Residual behavior changes that occur after the recovery of viral or bacterial encephalitis. The symptoms are not specific and vary from one to another individuals, according to the infectious agent and, above all, with the age of the patient at the time of infection. The main difference between this disorder and the rest of organic personality disorders is that it is often reversible.

Diagnosis guidelines

General discomfort, apathy or irritability, a certain deficit of cognitive functions (learning difficulties), alteration of sleep and intake habits, changes in sexual behavior and decreased the ability to judge. There can be very diverse residual neurological dysfunctions such as paralysis, deafness, aphasia, constructive or acalculia apraxia.

Excludes:
Organic personality disorder (F07.0).

F07.2 post -consciousness syndrome

This syndrome is normally presented after a cranial trauma, usually serious enough to produce a loss of consciousness. It includes a large number of symptoms such as headaches, dizziness (in which the characteristic features of vertigo usually lack), tiredness, irritability, difficulties of concentration and the ability to carry out intellectual tasks, deterioration of memory, memory, insomnia and tolerance reduced to stressful situations, emotional excitations and alcohol.

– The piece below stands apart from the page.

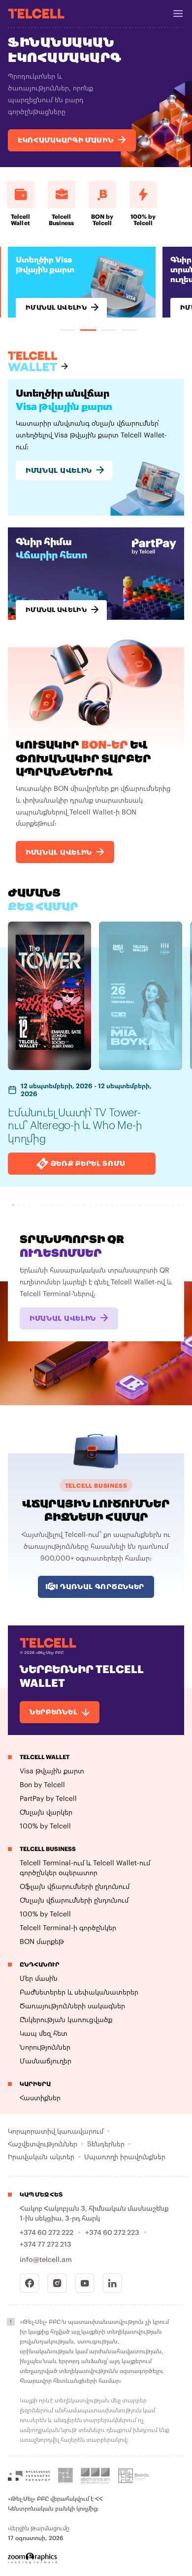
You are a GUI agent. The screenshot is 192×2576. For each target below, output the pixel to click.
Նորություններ (45, 2047)
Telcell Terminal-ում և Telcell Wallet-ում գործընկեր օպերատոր (85, 1867)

Symptoms can be accompanied by a depressive or anxious mood, giving rise to a certain loss of self -estimation and a fear of permanent brain injury. These feelings reinforce primary symptoms and thus start a vicious circle. Some patients become hypochondriacos and embark on the constant search for diagnoses and treatments, and some may adopt the permanent role of sick.

Diagnosis guidelines

Presence of at least three of the aforementioned features. An evaluation should be done through complementary explorations (electroencephalography, potentials evoked from the brain trunk, neurorradiological techniques, ochulonistagmography, etc.), since they can be used to objectify the symptoms, although in most cases these results are negative. Complaints are not necessarily due to compensation reasons.

Includes:
Post -consciousness syndrome (encephalopathy).
Non-psychotic post-traumatic brain syndrome.

F07.8 Other personality and behavior disorders due to diseases, injuries or brain dysfunctions

Diseases, injuries or brain dysfunctions can produce very different cognitive, emotional, personality and behavior disorders and not all of them are classifiable in the previous sections.

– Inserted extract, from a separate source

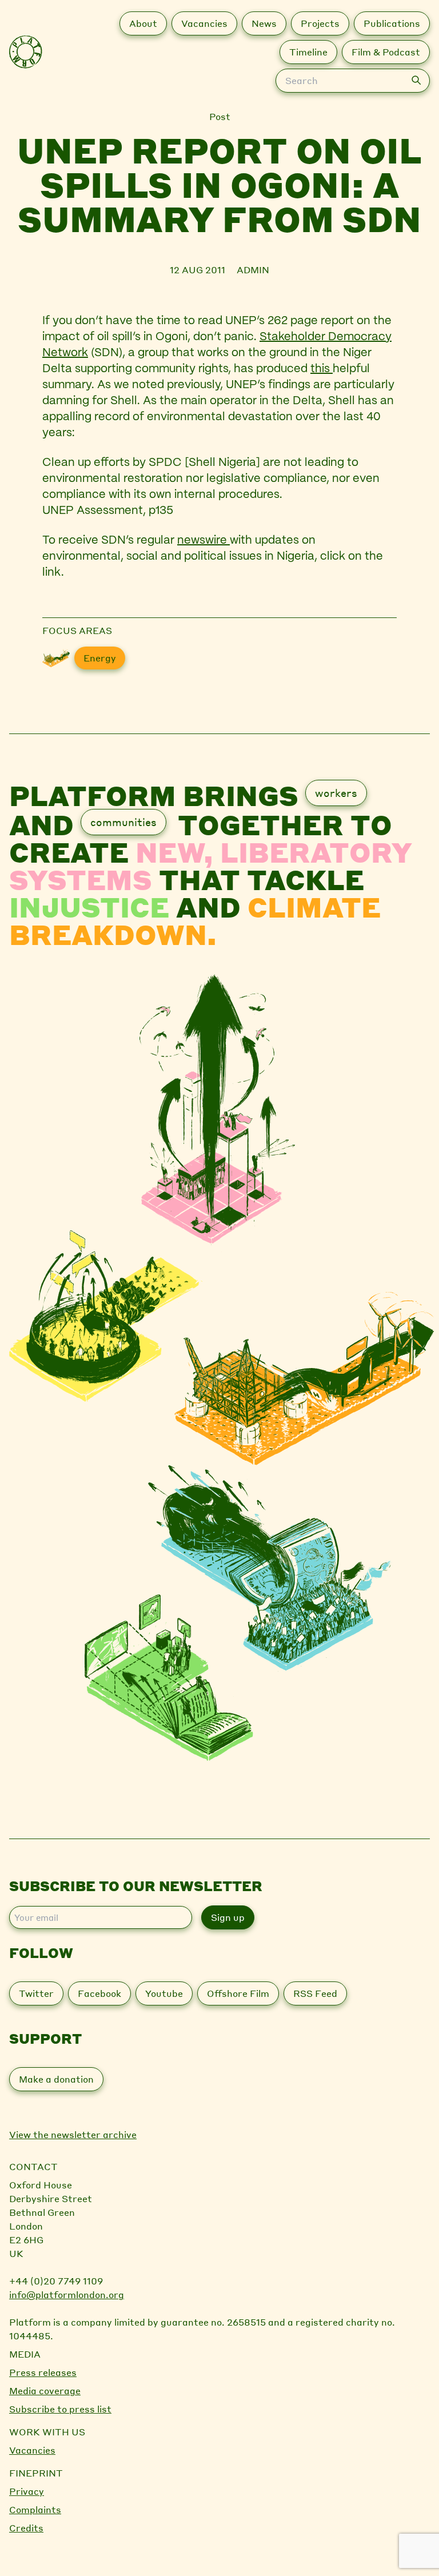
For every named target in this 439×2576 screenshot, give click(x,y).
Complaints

Some people with disorders in the right cerebral hemisphere have changes in the ability to express or understand emotions. Although, in a superficial way, the patient might seem depressed, a depressive state of mood is usually not present, but what happens is that the expression of emotions is reduced.

This code must also be used for:

  1. Specific syndromes of personality or behavior alterations allegedly due to diseases, lesions or cerebral dysfunctions of F07.0-F07.2.
  2. Those states with medium -grade cognitive disorders that have not sufficient intensity to be considered as dementia in progressive mental disorders such as Alzheimer's disease, Parkinson's disease, etc. The diagnosis should be changed if at any given time the dementia guidelines were satisfied.

Excludes:
Delirium (F05.-).

F07.9 Personality and behavior disorder due to disease, injury or cerebral dysfunction without specification

Includes:
Organic psychondrome.

F09 Organic or symptomatic mental disorder without specification

Includes:
Organic psychosis without specification.
Symptomatic psychosis without specification.

Excludes:
Psychosis without specification (F29).
Psychosis of uncertain origin (F29).